The outcome of the Pate case will likely impact rulings for the others who are also listed as plaintiffs against Nally & Hamilton.

kayjaydebris

Kudzu covers parts of damaged homes and debris from the June 2011 flood that struck the Knox County community of Kayjay. A civil suit against Bardstown-based Nally & Hamilton alleges the company’s mining practices made the flooding worse. Photo courtesy of The Mountain Advocate.

In an unrelated but similar case in nearby Harlan County in March, The U.S. Environmental Protection Agency (EPA) reached an agreement with Nally and Hamilton Enterprises for filling streams at two coal mining sites in Kentucky in violation of the Clean Water Act (CWA). Under the terms of the Consent Decree, Nally will pay a total civil penalty of $660,000 and has agreed to restore three streams impacted during unauthorized coal mining activities.

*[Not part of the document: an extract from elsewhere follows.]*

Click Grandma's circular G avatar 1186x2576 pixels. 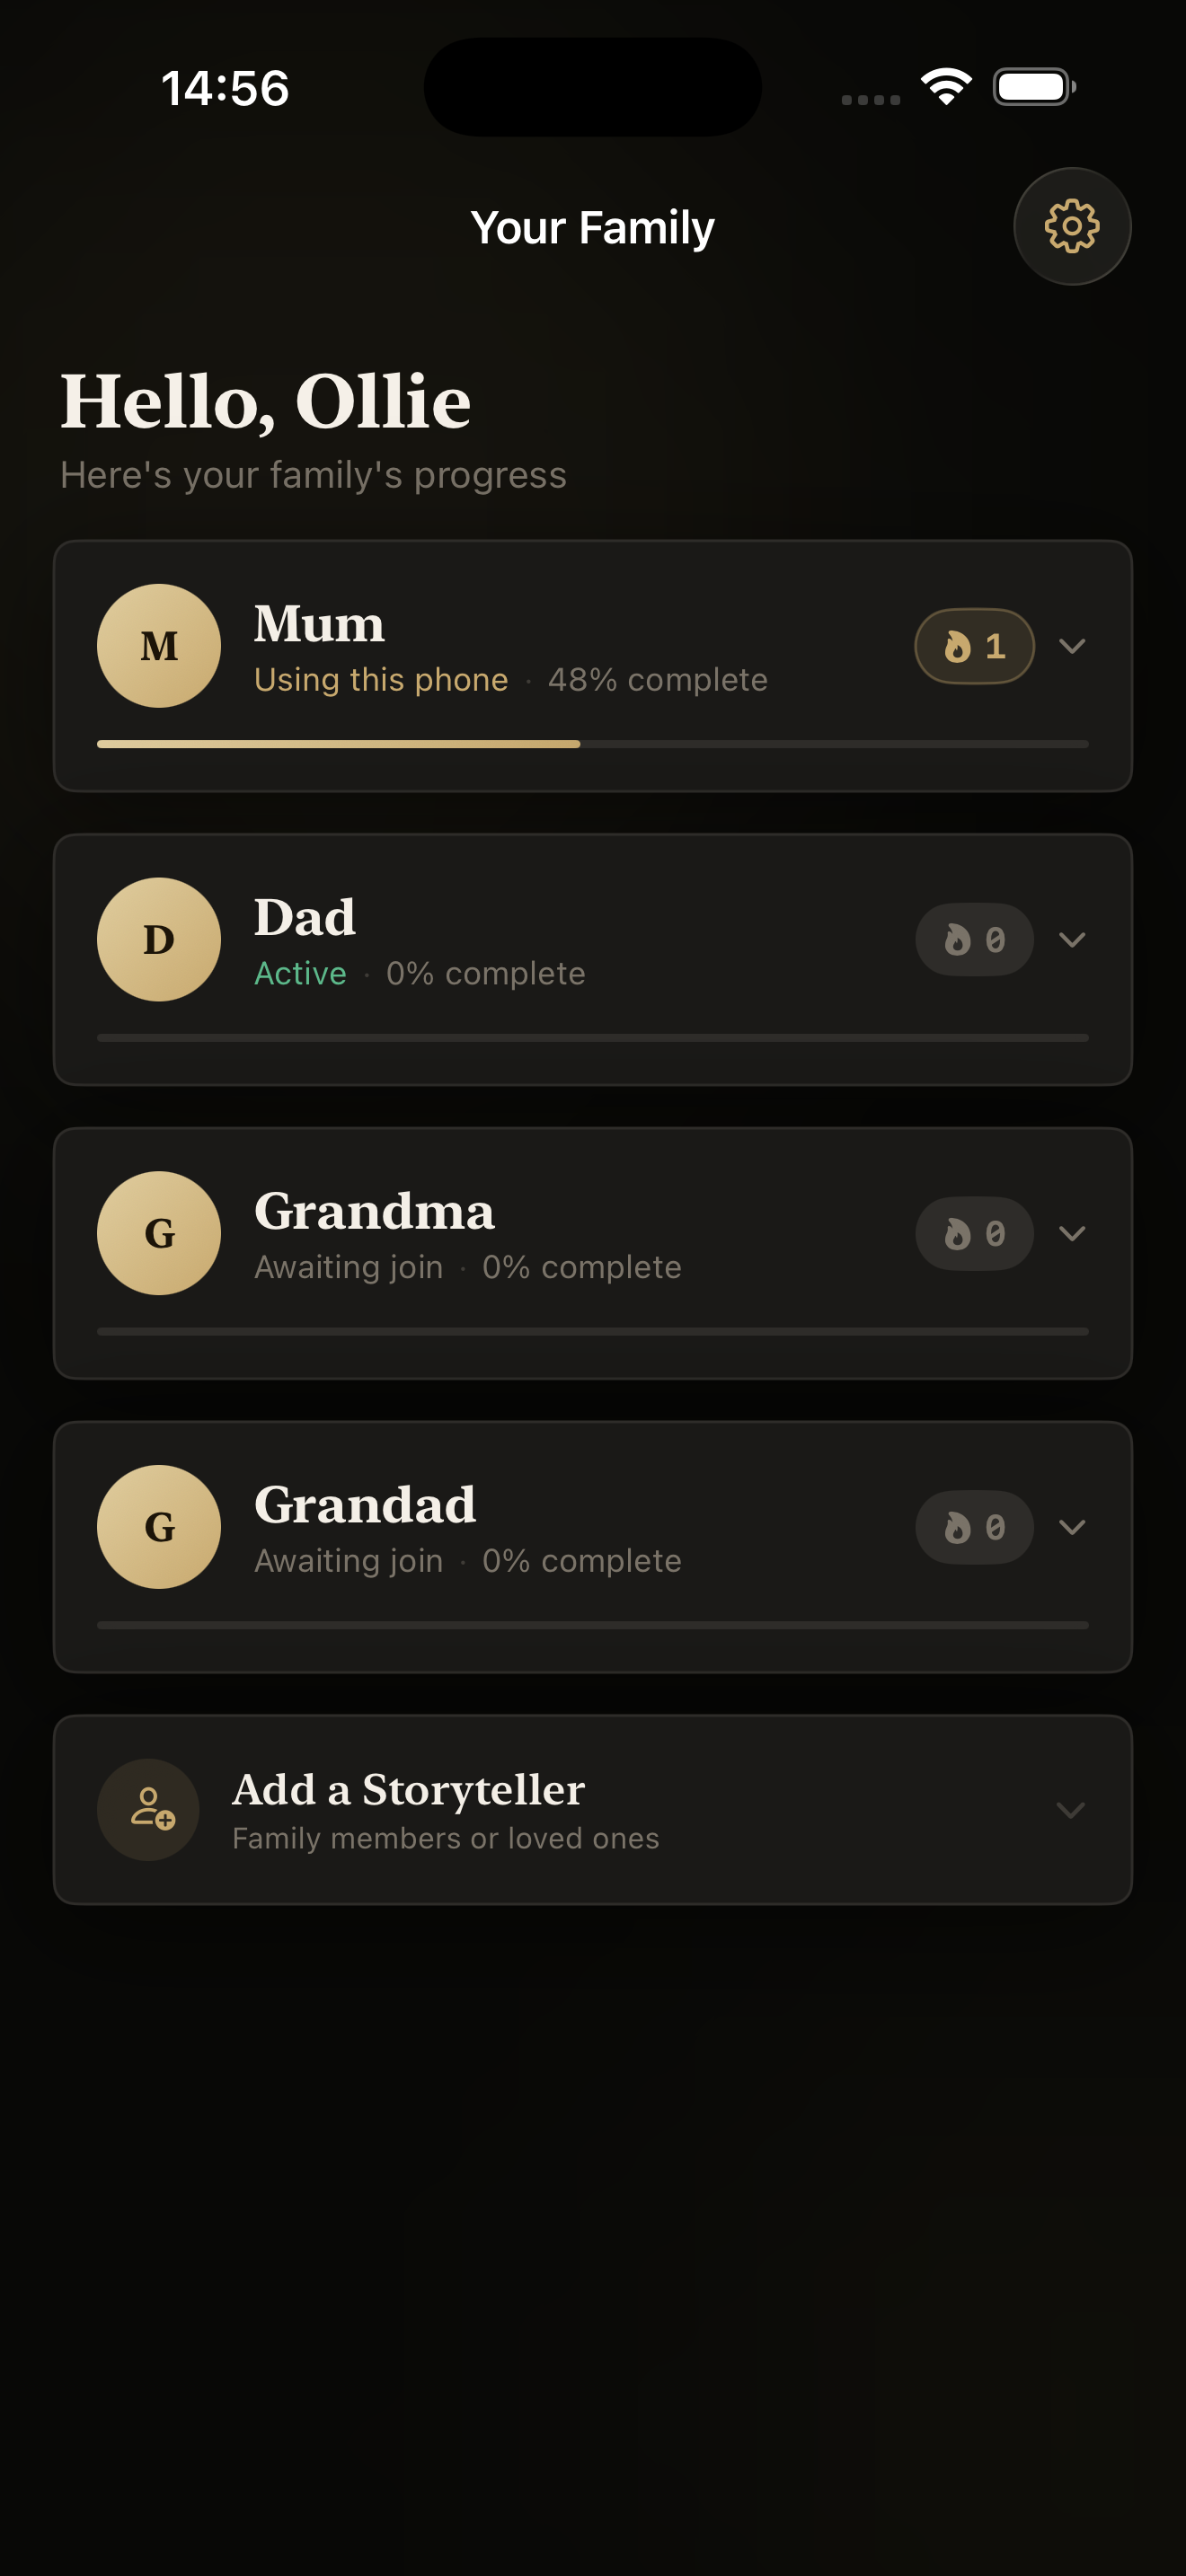coord(158,1233)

Nally failed to obtain the necessary permit from the U.S. Army Corps of Engineers to place fill material into waters of the United States before it began work at the two coal mining sites. Nally’s operations are estimated to have adversely affected approximately 6,301 linear feet of waters, including 1,266 linear feet at the Fugitt Creek Site in Harlan County and 5,035 linear feet at the Doty Creek site in Knott County. The fill material Nally used remains in place today.

Under the Consent Decree, Nally will restore 7,611 linear feet of waters of the United States at the two mining locations. After restoration is complete, Nally will monitor the restored streams and submit annual monitoring reports to the EPA detailing the success of the restoration activities.

Attorneys for Nally & Hamilton Enterprises did not respond to calls for comment.

Melissa Newman is an author and award-winning journalist who calls Knox County home. She teaches journalism at Eastern Kentucky University and is a former editor of The Kentucky Standard.  She is the author of “Growing Up Wilder,” “House of Cleaving” and “Sister Blackberry.”